Kciuki zadziałały. Mission accomplished
W sumie szkoda, że nikt tego nie kręcił, byłaby niezła komedia
Pani Kamila przygotowała trzy różne kartony. Komisyjnie (galla, mój TŻ i ja) został wybrany jeden z nich, dodatkowo wzmocniony taśmą. Na węższych bokach długopisem zaznaczyliśmy otwory i nacięcia.
Pani Kamila uzbrojona w karton wyszła do Perły, nasza trójka uzbrojona w klatkę-łapkę, płachtę oraz nożyk została za drzwiami, został z nami pan z ochrony, żeby w razie czego migusiem wpuścić nas na teren.

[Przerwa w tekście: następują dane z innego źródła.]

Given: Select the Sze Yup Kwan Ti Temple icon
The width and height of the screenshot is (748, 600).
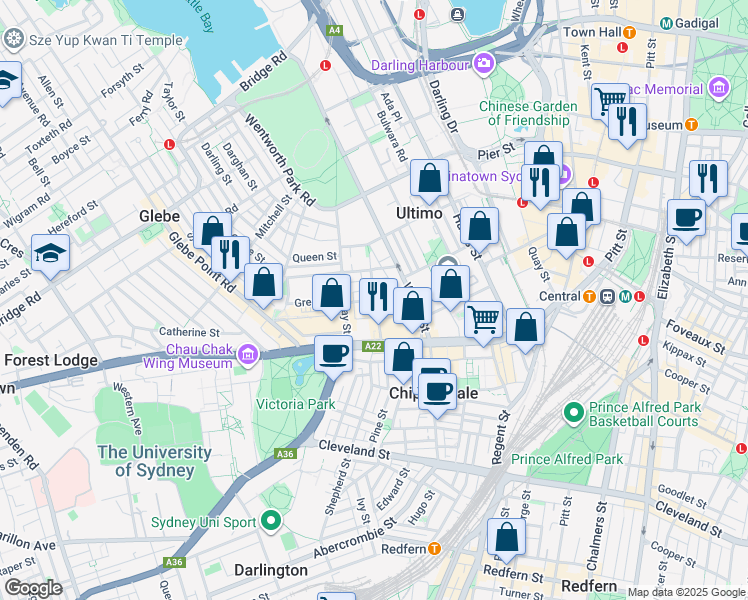Looking at the screenshot, I should (14, 40).
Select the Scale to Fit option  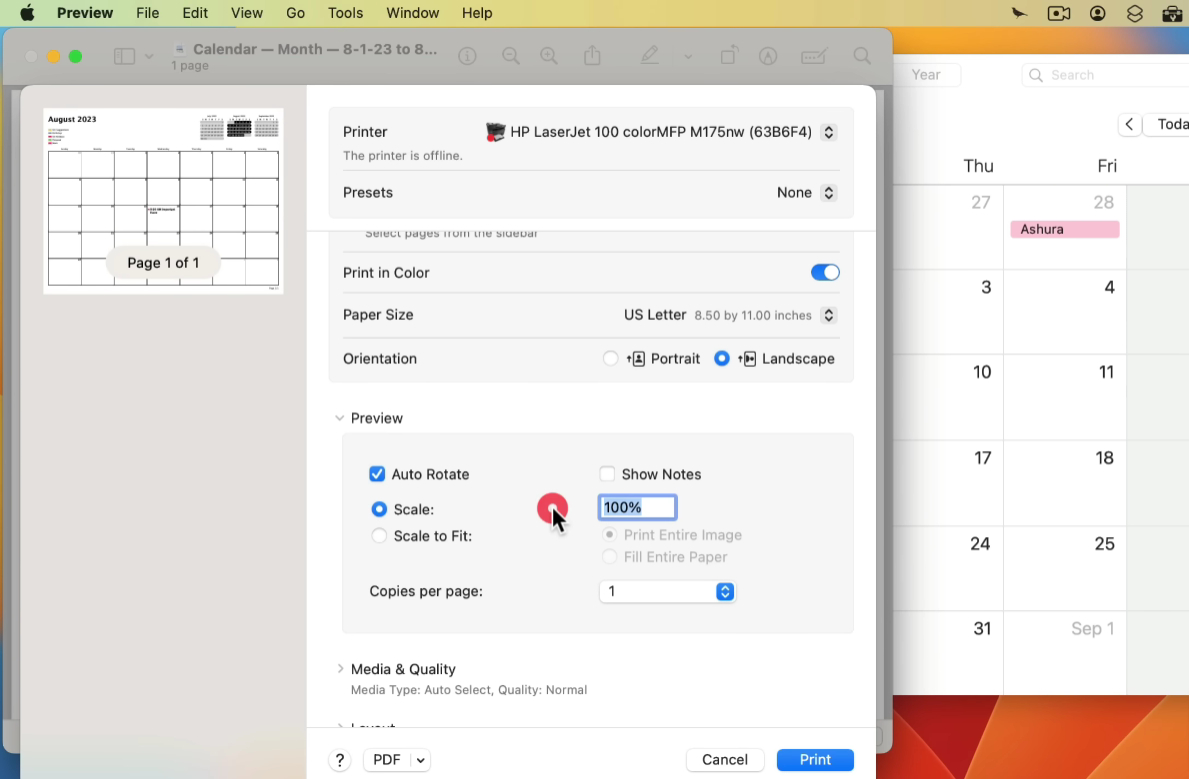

Perła przyszła, Kamila nakryła ją kartonem, wystartowalismy. Kiedy dobiegalismy Perła dziko wyjąc prawie wyskoczyła z kartonu, przebijając głową teoretycznie wzmocniona górę, przydusiłam ją gołą ręką, TŻ narzucił płachtę. My trzy kobiety oplotłyśmy swemi ciałami karton z szamoczącą się Perłą, TŻ zaczął wycinać otwory. Perła wyje, my leżymy, TŻ tnie. Nie było łatwo, trzeba było ciąć płyciutko, żeby w razie czego nie drasnąć kotki. W końcu otwór został nacięty, klatka otwarta (od strony "jedzeniowej"), przyciśnięta do kartonu. Wtedy TŻ bokiem, za pomocą drugiego końca nożyka, zaczął wypychać wyciętą część. Jak już trochę wypchnął, Perła załapała, że tamtędy można wyjść

i wbiegła do klatki. I już w tej klatce została
W lecznicy dziki tłum. Czekaliśmy dość długo na wizytę obmyślając co zrobić z kotką, jak już wizyta dobiegnie końca. I wtedy pojawił się anioł - jedna z wetek. Zobaczywszy nas przed lecznicą z nakrytą klatką wypytała co to za kot. Za chwilę wróciła, zabrała Perłę, skasowała wizytę i odesłała nas na razie do domu. Anioł da mi znać jakie decyzje zostaną podjęte i co z Perłą dalej. Więc czekam na wiadomość.